What to produce →
Which lines in the items below contain the word "width"? Copy each of those lines.

※

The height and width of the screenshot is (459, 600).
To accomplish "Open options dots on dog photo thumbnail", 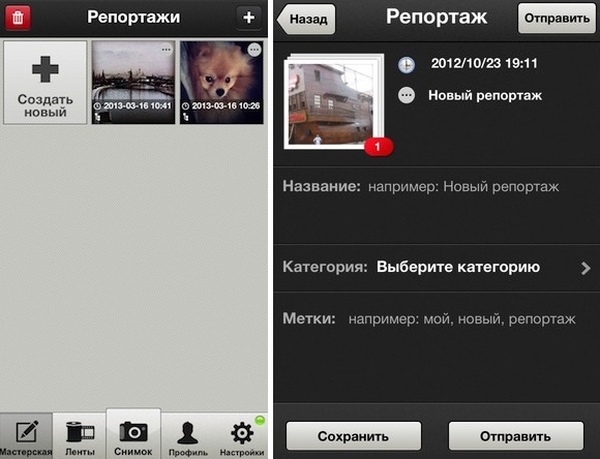I will (x=254, y=50).
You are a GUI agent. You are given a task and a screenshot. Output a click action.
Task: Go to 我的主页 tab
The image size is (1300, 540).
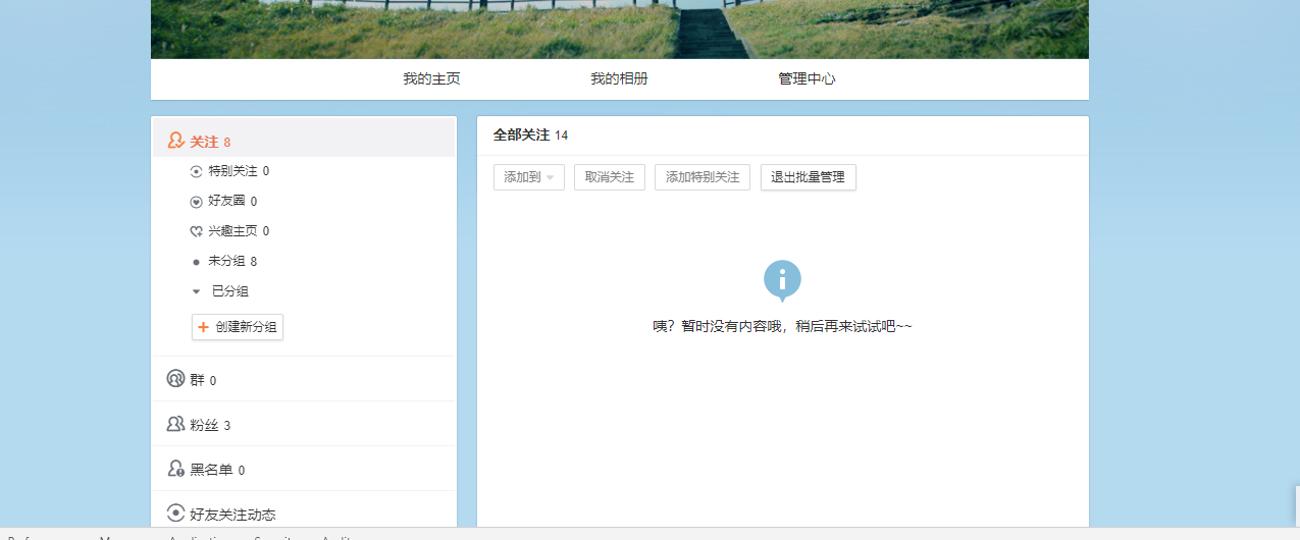[431, 79]
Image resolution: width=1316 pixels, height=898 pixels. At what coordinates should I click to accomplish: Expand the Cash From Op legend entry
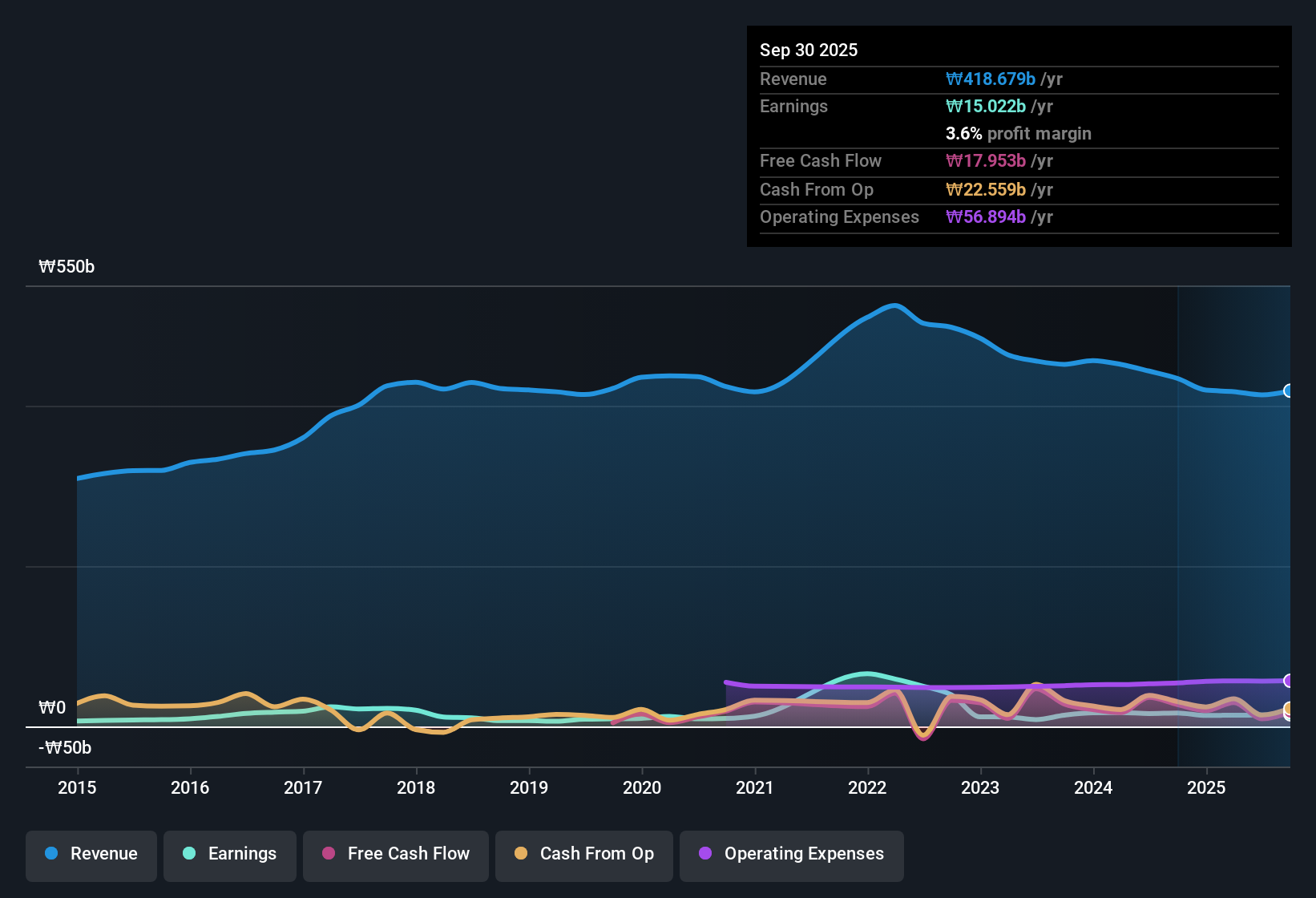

※

Right answer →
The height and width of the screenshot is (459, 600).
Image resolution: width=1316 pixels, height=898 pixels. At what coordinates should I click to accomplish: Expand the Cash From Op legend entry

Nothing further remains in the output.